What is GPTBot? OpenAI's New Web Crawler Explained

GPTBot

What is GPTBot?

GPTBot is a website crawling tool released by OpenAI in August 2023. Its primary purpose is to crawl websites and gather content to train its proprietary large language models (LLMs), such as GPT-4 and GPT-5.

What is GPTBot Used for?

GPTBot’s collection of data will enable OpenAI to collect more data to train its proprietary AI systems. This means that when a user enters a prompt into ChatGPT or another tool, the chatbot will be able to respond with more pertinent and relevant information.
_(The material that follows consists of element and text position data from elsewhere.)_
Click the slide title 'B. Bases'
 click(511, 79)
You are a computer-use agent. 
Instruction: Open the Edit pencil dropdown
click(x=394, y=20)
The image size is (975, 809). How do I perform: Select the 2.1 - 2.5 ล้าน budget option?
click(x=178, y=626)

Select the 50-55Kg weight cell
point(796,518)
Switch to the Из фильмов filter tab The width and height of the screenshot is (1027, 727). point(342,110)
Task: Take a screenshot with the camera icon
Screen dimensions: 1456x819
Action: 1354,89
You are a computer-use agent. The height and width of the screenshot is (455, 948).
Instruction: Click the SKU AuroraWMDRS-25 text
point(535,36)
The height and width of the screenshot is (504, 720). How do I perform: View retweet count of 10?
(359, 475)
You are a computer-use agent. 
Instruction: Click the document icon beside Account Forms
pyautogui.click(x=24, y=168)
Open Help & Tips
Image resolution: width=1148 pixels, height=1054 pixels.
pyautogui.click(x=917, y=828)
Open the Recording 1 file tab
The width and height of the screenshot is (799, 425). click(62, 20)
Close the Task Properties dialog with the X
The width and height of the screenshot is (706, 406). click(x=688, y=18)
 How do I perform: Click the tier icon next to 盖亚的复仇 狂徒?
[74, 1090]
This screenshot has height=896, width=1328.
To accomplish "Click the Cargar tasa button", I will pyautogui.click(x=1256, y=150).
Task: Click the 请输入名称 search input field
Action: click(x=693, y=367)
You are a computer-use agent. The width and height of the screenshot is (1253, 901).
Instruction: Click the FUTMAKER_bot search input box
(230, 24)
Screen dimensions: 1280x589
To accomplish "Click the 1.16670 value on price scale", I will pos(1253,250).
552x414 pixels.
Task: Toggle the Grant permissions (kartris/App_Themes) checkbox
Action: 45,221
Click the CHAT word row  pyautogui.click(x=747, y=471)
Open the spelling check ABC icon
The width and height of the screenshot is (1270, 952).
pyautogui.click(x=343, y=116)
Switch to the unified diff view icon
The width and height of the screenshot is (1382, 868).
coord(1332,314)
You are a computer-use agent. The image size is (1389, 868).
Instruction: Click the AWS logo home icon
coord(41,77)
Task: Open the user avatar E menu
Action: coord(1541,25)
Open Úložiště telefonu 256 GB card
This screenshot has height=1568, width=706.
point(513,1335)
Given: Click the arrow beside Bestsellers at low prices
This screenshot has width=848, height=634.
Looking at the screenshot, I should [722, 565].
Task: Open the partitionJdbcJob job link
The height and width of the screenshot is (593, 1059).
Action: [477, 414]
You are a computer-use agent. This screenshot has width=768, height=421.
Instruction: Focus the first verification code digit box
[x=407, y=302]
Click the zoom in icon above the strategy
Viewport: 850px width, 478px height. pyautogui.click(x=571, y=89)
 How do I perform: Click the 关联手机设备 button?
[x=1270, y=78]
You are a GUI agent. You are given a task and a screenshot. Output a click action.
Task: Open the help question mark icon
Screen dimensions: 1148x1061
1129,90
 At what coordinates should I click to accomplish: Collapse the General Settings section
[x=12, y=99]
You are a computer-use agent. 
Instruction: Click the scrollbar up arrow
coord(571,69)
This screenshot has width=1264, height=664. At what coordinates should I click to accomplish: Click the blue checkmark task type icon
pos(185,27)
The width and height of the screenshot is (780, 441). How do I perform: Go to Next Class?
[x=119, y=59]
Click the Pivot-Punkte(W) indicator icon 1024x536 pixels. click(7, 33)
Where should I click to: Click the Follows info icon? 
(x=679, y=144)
It is essentially a new version of a traditional web crawler, which scans each webpage on a website to index sites across the web. The more data that OpenAI collects, the more signals it can train its AI models on and increase their accuracy over time.

The ability to opt in or out gives organizations the choice of whether they want to contribute their data to helping OpenAI improve its proprietary models or not.

Early Controversy

Shortly after its release, OpenAI received a lot of criticism for scraping publicly available data to train its own AI systems. This prompted numerous content providers, including Disney, Bloomberg, CNN, The New York Times, Reuters, The Washington Post, The Atlantic, Axios, Insider, ABC News, ESPN, and Vox Media, to block the crawler from accessing their websites entirely.

At the heart of these concerns is whether it’s ethical and legal for GPTBot to scrape intellectual property and copyrighted materials from websites to develop its own internal AI products.

While OpenAI has attempted to allay these concerns by allowing organizations to disallow it, there’s no transparency regarding how the data obtained from sites that permit GPTBot access will be utilized.